▶ PROBLEM TO WORK ON
Rewrite the rows below, putting "button" wherever "icon" appears and keeping everything else the same.

▶ INPUT MATERIAL
* * * * * * * * *

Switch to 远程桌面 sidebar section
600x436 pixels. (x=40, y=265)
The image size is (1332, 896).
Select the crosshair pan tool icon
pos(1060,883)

* * * * * * * * *

▶ THE OUTPUT
Switch to 远程桌面 sidebar section
600x436 pixels. (x=40, y=265)
The image size is (1332, 896).
Select the crosshair pan tool button
pos(1060,883)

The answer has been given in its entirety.